Architecture and Morality salió en noviembre de 1981, quince años antes de que mis papás se conocieran y diecisiete antes de que yo naciera. Tendrían que pasar otros veinte años antes de que lo escuchara, en marzo del 2018. Ese tiempo, esos treinta y siete años entre que saliera y que lo escuchara fueron una espera; una espera no muy diferente a ese par de horas afuera del departamento en Cali, mientras llegaba el cerrajero.


“The New Stone Age” abrió las puertas deslizables de un aeropuerto, no sé si en la Ciudad de México o en Quito. Un aeropuerto al que no volvería, o al menos al que no he vuelto desde hace mucho tiempo. Intento acordarme de más, de mi cuerpo, por ejemplo; pero incluso éste oscila entre el de un joven fornido al final de su adolescencia y el de un niño flacucho de siete años. ¿Mi pelo, tal vez? No. Hay un par de olores, pero estos también se mezclan; uno apesta a cigarro y café y el otro huele a desayuno en restaurante de aeropuerto, un Wings o un Toks. También hay otro olor, pero no logro identificarlo. Lo último que siento es ansiedad y miedo, miedo al violento choque de las gigantes llantas del avión contra la pista de aterrizaje; el terror de enfrentarme a una ciudad que no conozco y, años después (¿o tal vez antes?) el terror de salir del aeropuerto y enfrentarme a una ciudad que conozco, y amo, y que ahora yace en ruinas tras el temblor.

[Registros de una fuente de datos]
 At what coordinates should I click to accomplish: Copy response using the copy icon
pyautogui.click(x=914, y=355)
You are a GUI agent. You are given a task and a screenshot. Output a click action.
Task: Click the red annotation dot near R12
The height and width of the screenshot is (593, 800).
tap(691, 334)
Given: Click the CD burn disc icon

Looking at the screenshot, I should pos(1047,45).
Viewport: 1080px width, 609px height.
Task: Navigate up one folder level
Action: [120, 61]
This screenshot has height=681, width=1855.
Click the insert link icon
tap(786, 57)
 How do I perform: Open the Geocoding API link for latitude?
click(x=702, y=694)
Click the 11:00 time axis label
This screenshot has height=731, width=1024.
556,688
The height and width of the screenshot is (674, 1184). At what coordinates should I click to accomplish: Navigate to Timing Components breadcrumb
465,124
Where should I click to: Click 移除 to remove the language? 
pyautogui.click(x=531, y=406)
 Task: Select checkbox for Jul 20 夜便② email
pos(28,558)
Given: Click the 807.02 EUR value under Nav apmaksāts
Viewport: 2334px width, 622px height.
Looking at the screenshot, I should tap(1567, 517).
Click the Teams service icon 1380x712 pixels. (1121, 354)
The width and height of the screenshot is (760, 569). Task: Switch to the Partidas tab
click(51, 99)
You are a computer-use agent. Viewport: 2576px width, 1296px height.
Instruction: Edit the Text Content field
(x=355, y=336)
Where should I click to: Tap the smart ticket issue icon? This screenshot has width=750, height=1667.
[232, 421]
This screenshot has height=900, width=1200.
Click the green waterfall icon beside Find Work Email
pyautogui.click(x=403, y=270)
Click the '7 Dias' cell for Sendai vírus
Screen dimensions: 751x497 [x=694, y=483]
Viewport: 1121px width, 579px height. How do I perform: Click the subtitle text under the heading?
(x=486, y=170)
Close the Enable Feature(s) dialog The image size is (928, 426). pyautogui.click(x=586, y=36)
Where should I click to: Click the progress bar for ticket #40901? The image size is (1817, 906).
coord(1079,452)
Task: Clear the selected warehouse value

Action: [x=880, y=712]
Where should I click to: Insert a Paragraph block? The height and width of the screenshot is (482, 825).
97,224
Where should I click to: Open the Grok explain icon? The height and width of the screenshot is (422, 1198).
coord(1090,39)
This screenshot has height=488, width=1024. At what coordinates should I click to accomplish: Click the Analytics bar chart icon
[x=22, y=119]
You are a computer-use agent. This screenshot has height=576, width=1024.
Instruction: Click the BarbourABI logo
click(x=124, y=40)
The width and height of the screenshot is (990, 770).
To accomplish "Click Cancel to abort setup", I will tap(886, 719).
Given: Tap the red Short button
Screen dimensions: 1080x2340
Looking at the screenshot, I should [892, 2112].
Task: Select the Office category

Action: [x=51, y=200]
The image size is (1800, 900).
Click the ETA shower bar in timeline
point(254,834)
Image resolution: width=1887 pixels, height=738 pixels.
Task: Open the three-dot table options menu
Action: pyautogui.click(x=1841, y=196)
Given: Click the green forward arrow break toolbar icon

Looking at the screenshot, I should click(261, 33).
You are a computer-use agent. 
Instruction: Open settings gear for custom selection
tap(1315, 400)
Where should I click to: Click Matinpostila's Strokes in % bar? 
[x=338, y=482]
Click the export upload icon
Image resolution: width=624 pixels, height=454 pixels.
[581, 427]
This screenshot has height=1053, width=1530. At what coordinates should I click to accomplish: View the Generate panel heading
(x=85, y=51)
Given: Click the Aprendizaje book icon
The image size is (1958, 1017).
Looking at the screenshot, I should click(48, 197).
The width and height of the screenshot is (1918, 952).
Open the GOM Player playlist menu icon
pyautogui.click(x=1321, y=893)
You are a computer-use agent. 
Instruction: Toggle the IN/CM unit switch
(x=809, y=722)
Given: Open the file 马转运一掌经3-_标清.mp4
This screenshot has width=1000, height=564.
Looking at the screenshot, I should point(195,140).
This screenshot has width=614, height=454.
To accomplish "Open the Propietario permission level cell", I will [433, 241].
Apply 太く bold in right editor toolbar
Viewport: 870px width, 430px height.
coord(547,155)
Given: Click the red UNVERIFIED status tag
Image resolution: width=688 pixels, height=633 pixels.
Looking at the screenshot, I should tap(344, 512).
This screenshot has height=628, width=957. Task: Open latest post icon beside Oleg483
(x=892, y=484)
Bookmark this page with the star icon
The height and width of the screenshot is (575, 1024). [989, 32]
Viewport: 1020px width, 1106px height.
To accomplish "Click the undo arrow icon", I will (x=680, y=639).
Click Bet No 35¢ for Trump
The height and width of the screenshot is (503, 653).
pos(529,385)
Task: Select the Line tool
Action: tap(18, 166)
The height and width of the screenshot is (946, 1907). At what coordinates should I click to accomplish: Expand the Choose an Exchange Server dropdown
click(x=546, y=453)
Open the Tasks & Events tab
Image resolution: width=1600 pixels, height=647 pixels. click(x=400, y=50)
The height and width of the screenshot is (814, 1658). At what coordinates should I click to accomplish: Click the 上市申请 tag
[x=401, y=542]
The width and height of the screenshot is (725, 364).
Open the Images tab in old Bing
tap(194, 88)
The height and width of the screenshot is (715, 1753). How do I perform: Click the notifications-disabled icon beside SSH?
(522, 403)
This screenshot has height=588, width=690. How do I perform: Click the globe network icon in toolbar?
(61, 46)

:: TAREAS PENDIENTES ::
1. Edite el texto sobre Architecture and Morality: reproduzca todo lo que va desde "Architecture and Morality" hasta "llegaba el cerrajero.", sustituyendo "Cali" por "Bogotá".
2. Según el texto sobre Architecture and Morality, ¿en qué mes y año salió ese disco?

:: LISTA DE RESPUESTAS ::
1.
Architecture and Morality salió en noviembre de 1981, quince años antes de que mis papás se conocieran y diecisiete antes de que yo naciera. Tendrían que pasar otros veinte años antes de que lo escuchara, en marzo del 2018. Ese tiempo, esos treinta y siete años entre que saliera y que lo escuchara fueron una espera; una espera no muy diferente a ese par de horas afuera del departamento en Bogotá, mientras llegaba el cerrajero.

2. En noviembre de 1981.